In December 2001, a librarian named Helena Jubany suffered a fatal incident that set in motion a lengthy forensic investigation. A subsequent DNA analysis, ordered by the Sabadell court and conducted with the involvement of the University of Santiago de Compostela, compared the genetic material recovered from the jersey Jubany wore with two suspects linked to the case, Santiago Laiglesia and Xavi Jiménez. The aim was to determine whether the material on the garment could be tied to either individual and, by extension, to the crime itself.
The analysis represented a more advanced approach than prior efforts undertaken by the National Police and the National Institute of Toxicology and Forensic Sciences. Those earlier studies, performed at the Galicia research center, involved separate comparisons between each suspect and the garment’s traces; in both cases, the results were negative.
The Ministry of Justice pledged to reimburse the advance payment and described the event as a procedural error.
At the request of Benet Salellas, the attorney who represented Jubany’s relatives in the private portion of the case, and contrary to the prosecution’s position, the Sabadell court ordered this broad comparative analysis. The more comprehensive laboratory work by scientists at the Center for Forensic Sciences of the University of Galicia took longer than anticipated because the Ministry of Justice refused to cover 605 euros, the cost of the examination.
Learning of the government’s refusal, Jubany’s family paid for the test themselves to overcome the financial blockade. Helena Jubany’s sister, Joan Jubany, noted that the funds were raised through community campaigns. After inquiries by the Crimes Program, the Ministry of Justice reviewed the matter and pledged to rectify the situation. Government sources confirmed that the initial rejection stemmed from a procedural error and that the ministry would reimburse the 605 euros to the Jubany family.
The first-instance court examining the case changed its judge for the sixth time
The unit handling the request, which was initiated by the family in September 2023 and evaluated for its complexity and technical difficulty, stated that the costs arising from these actions could be covered within the established procedure and directed the matter back to Sabadell court for consideration. This decision underscores the ongoing procedural turbulence that has haunted the case from the start.
In the years since the crime, the investigative process has faced numerous hurdles. The 22-year timeline has left unresolved what happened to the librarian in Sentmenat, who was found unconscious in the early hours of Sunday, December 2, 2001. Sabadell police are probing why the owner of the first-instance court number 2 changed so many times during the course of the proceedings.

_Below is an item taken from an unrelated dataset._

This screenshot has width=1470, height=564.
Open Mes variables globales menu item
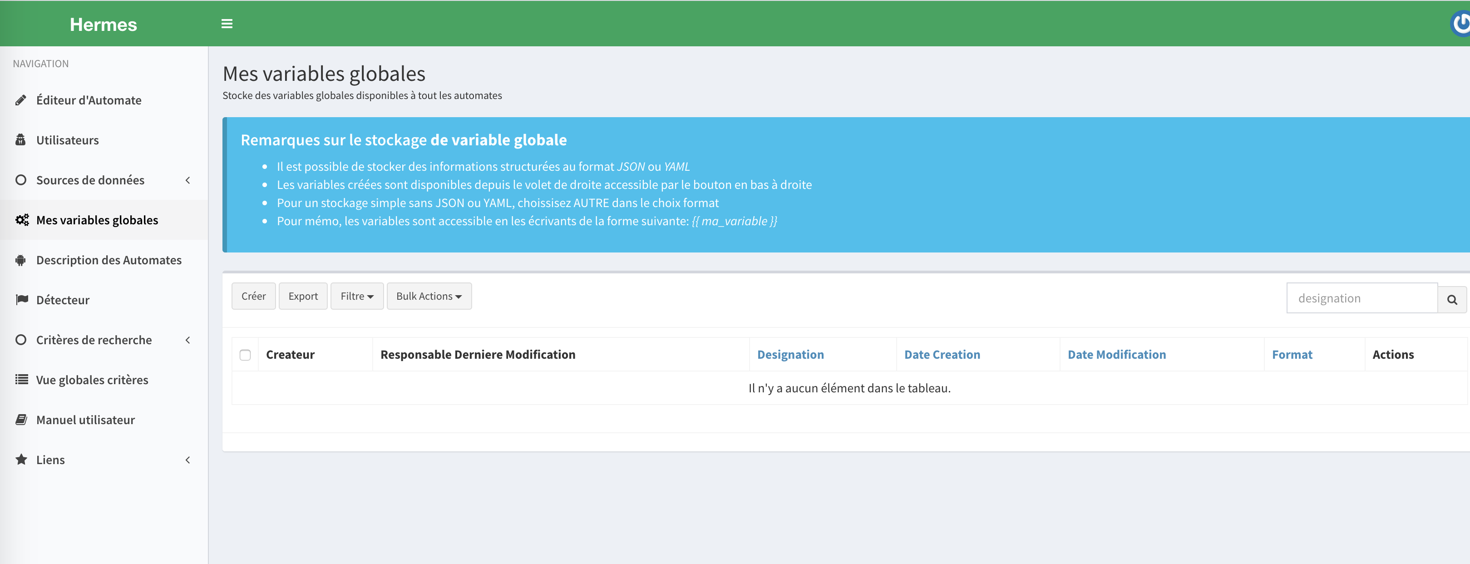(x=97, y=220)
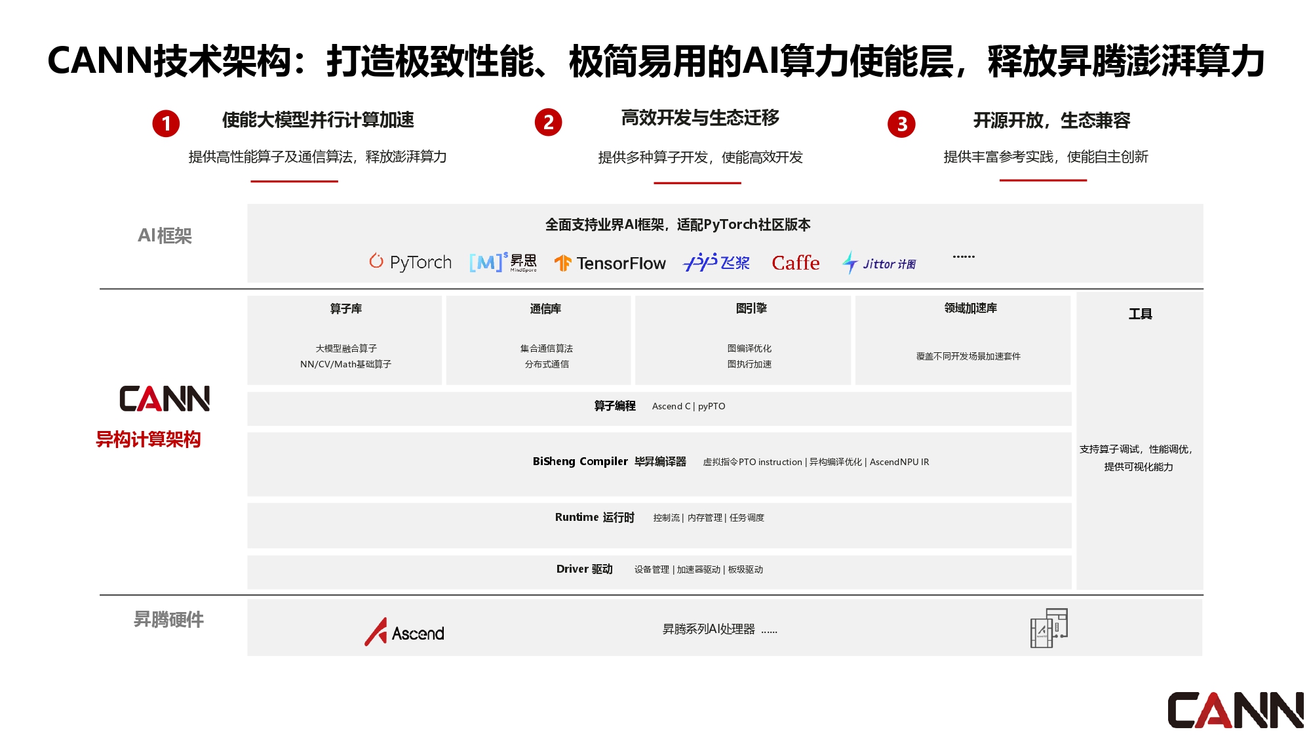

Judge Juan Diaz Villar demonstrated unwavering effort by exploring every possible avenue to determine the extent of Laiglesia and Jiménez’s involvement in Jubany’s murder. He relocated from the Plaza de Sabadell to Badalona during the investigation, becoming the sixth judge assigned to the case. The next judge will be responsible for communicating the DNA results from Galicia to the parties and deciding how the inquiry should proceed based on those findings.